Submitted to: Science
Publication Type: Peer Reviewed Journal
Publication Acceptance Date: 2/11/1997
Publication Date: N/A
Citation: N/A Interpretive Summary: Little is known about the life of bacteria in their natural environment. This manuscript describes conditions that provide Salmonella enteritica essential environmental signals it requires to display its full range of biological behavior. Such approaches already exist for cell biologists who investigate the complex processes of eukaryote differentiation and development. The information presented in this manuscript is immediately applicable to the improvement of vaccines and the production of proteins used in human medicine from genetically engineered bacteria. In addition, this research has long-term implications for understanding the basic mechanisms by which enteric bacteria colonize farm animals, survive in foods, and cause illness in people. Specific findings are as follows: 1) direct demonstration that Salmonella pullorum, a chicken-adapted pathogen, produces flagella as do other salmonellae, 2) the structural protein flagellin has different isotypes and different functions for each isotype and 3) all Salmonella use the concentration of many simple metabolites as environmental signals that are required to induce cellular differentiation and development of new biological functions.
Technical Abstract: Concentrations of sugars and amino acids at 100 mM reliably induced cellular differentiation of Salmonella enterica on selective agar and in broth. Enhancement required iron and sodium thiosulfate. Induced Salmonella produced flagellin electrophoretic isotypes of 60, 54 and 50 kDa, and two of these were associated with smooth lipopolysaccharide. Even historically aflagellate S. enterica var. Pullorum produced two of three flagellin isotypes. A rough strain of var. Enteritidis became smooth at 100 mM glucose, whereas smooth virulent var. Enteritidis hyperflagellated. Var. Typhimurium LT2 hyperflagellated in broth at both 10 and 100 mM glucose. The conditions appear to alleviate oxidative stress and improve survival of differentiating cells.

— RECORDS SHOWN —
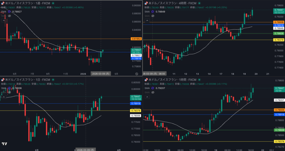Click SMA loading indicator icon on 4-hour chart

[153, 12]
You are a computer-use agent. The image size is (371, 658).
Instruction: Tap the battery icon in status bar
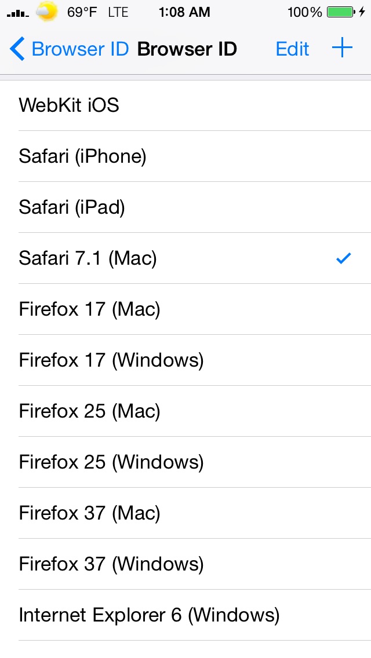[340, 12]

* * *

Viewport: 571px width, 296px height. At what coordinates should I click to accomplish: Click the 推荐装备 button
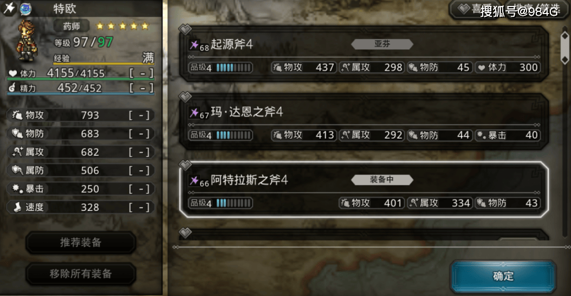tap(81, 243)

--

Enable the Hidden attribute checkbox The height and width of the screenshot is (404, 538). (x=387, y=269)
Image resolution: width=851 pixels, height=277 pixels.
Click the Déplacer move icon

— EXERCISES —
1. Retype the portion of the Salmonella abstract above, from "Technical Abstract: Concentrations" up to and including "of differentiating cells.".
2. Translate this sentence from the Salmonella abstract into Spanish: "Enhancement required iron and sodium thiosulfate."

— TASK ANSWERS —
1.
Technical Abstract: Concentrations of sugars and amino acids at 100 mM reliably induced cellular differentiation of Salmonella enterica on selective agar and in broth. Enhancement required iron and sodium thiosulfate. Induced Salmonella produced flagellin electrophoretic isotypes of 60, 54 and 50 kDa, and two of these were associated with smooth lipopolysaccharide. Even historically aflagellate S. enterica var. Pullorum produced two of three flagellin isotypes. A rough strain of var. Enteritidis became smooth at 100 mM glucose, whereas smooth virulent var. Enteritidis hyperflagellated. Var. Typhimurium LT2 hyperflagellated in broth at both 10 and 100 mM glucose. The conditions appear to alleviate oxidative stress and improve survival of differentiating cells.

2. La potenciación requirió hierro y tiosulfato de sodio.